By  · Published on June 19th, 2010

As the only literate Reject, it’s my duty to find the latest, the greatest and the untouched classics that would make great source material for film adaptations. I read so you don’t have to. This week, Print to Projector presents:

House of Leaves

by Mark Z. Danielewski

“This is not for you.”

Synopsis

A tattoo-enthusiast named Johnny Truant discovers a manuscript in a blind man’s apartment where the man, named Zampano, documents a documentary film about a photographer who settled into a home with his partner and children that seems to be expanding internally but not externally. As Truant’s daily life plays out – mostly in chasing after a stripper – the story of the Navidson family and their ever-expanding house reveals a tale of insanity, claustrophobia, murder and lost identity.

Print

The monumental display of stories and structure being woven together here is something seldom seen in modern literature. Trying to describe it succinctly proves staggering, as it is truly a book that has to be experienced to be believed. The thing is an olio of sources, narrators and references that barely come together to create a tangible plot, but that inch of success is where its genius lies. It’s a true example of Ergodic literature – a form where the reader is forced to actively work to understand what is going on.

In all fairness, despite being experimental, each segment of the novel is put together with incredible clarity. Truant’s story – which appears in the footnotes of the novel – is straightforward but represents a psychological downward spiral parallel to the actual spiral staircase that Will and Tom Navidson travel down into the heart of the cavernous home.

For those who haven’t read the tome (and even many who have probably didn’t scour every references and every note), the main story launches from a new door found upon returning from a family trip. Behind the door is a small closet, but it wasn’t there before. Measurements are taken, and the house appears to be larger inside and out. Will’s partner, former fashion model Karen Green, is incredibly claustrophobic and refuses to explore the oddity, but Will calls upon his estranged brother Tom and an engineer friend named Billy Reston to attempt to explain the impossibility. As they discover even more of the house, including a large anteroom that leads into a great hall, they rely more and more on an adventurer named Holloway Roberts to venture into what might be dangerous territory housing something angry and non-human.

Potential Problems

The whole damned thing seems unfilmable. There are really two options here. One sees a production team stripping the story down to its bare essentials in order to tell a fairly basic terror tale of a family haunted by a new doorway in their home. The other sees a brave enough and talented enough production team sharing the spirit of the novel in film form by creating something just as complex, just as difficult to understand, and what might stand as an entry into the realm of Ergodic Film.

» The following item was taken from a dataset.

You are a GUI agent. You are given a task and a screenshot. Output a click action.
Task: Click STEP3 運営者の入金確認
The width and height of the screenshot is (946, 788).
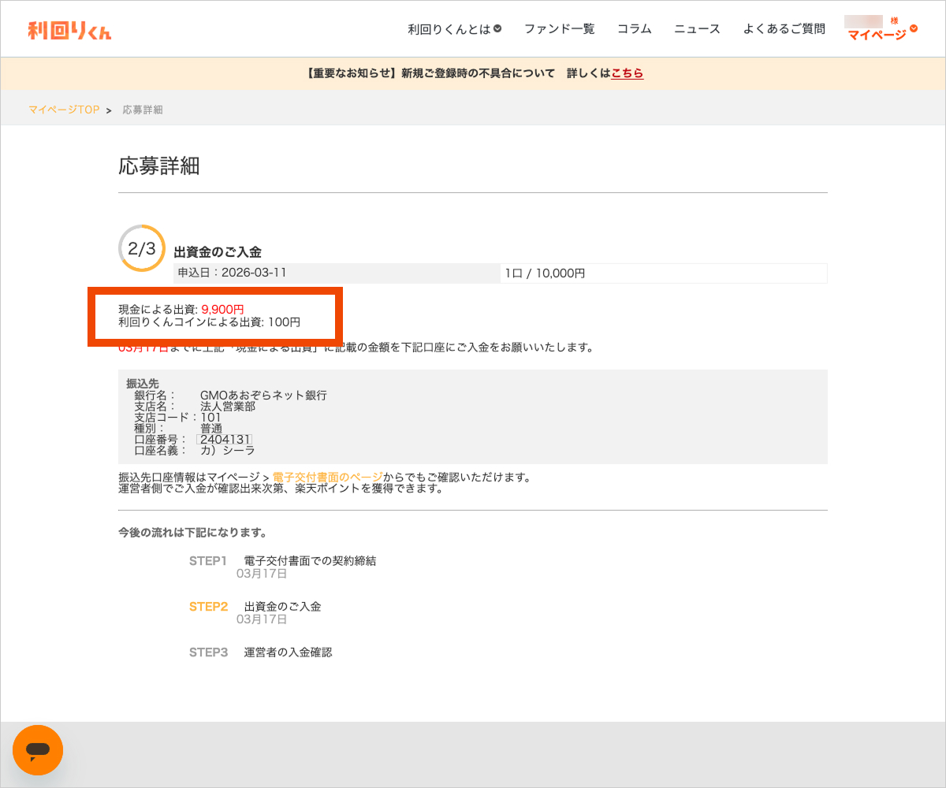260,652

Even past the multiple-storylines built on who is reading or watching or commenting on which story, there is the notion of the design of the book which is far from standard. Words that are colored differently, certain paragraphs offset in strange ways, entire pages with single words or sentences on them. Making a film version that stayed true to its tone and life blood would be great. Making a film that could do that while paying homage to the structure of the book would be incendiary.

The Pitch

I still get nightmares:

Writing:

There is only one human being currently employed as a screenwriter who could take on a project of this type and scale. He is a man that loves playing around with ethics just as much as he loves toying with the Russian Nesting Dolls of formatting and structure. I mentioned him early on in this column for “Special Topics in Calamity Physics,” but that might seem like a walk in the park compared to the hell and back of this challenge. That man is the twisted Charlie Kaufman. With the panic and intricacy of Eternal Sunshine of the Spotless Mind, the confusion of Adaptation, and the literary zooming in and out of Synecdoche, New York, I can think of no other man who has been so clearly conditioned to make the impossible work.

Directing:

Some may see this as a director’s nightmare. A labyrinthine script that has trouble spotlighting its main focus and jumping back and forth between unconnected storylines like an A.D.D. kid with candy bar stains on his chin, a horror film with emptiness at the core of the fear, and a movie that is sure to alienate no matter who makes it. However, when you wash all of that away, the core of the story is one of man’s vulnerability to madness. If only Kubrick were still alive. There’s a danger here of the director making everything too cerebral. While the novel does it beautifully, there is so much more to play with in the medium of film that would demand more action while the characters remained nuanced. With all of this in mind, the best choice is also the only man to garner 5 Oscar wins: Francis Ford Coppola. He’s done horror, and he’s done descents into madness, but perhaps the strongest draw is that this project would be different than almost anything he’s ever done before. It would be a challenge, but one he’d excel at.

I don’t normally mention a Producer, but J.J. Abrams couldn’t be a bad choice.

Starring:

Eyes pinned on darkness:

Timothy Olyphant as Will Navidson: Will is a successful man tortured by the way he’s gotten that success. As a photographer, he’s been to many places in the world left devastated by war and famine – those scenes are enough to haunt any man, even one getting a paycheck to document them. His fatal flaw is really one of curiosity and obsession. He’s like every man in mid-life crisis, except his convertible is a spatial impossibility with the potential to consume those who delve too deep. Olyphant shows shades of a classically trained dramatist stuck in a genre cycle, and he’s one of the few actors that can pull off likable and sleazy in the same breath.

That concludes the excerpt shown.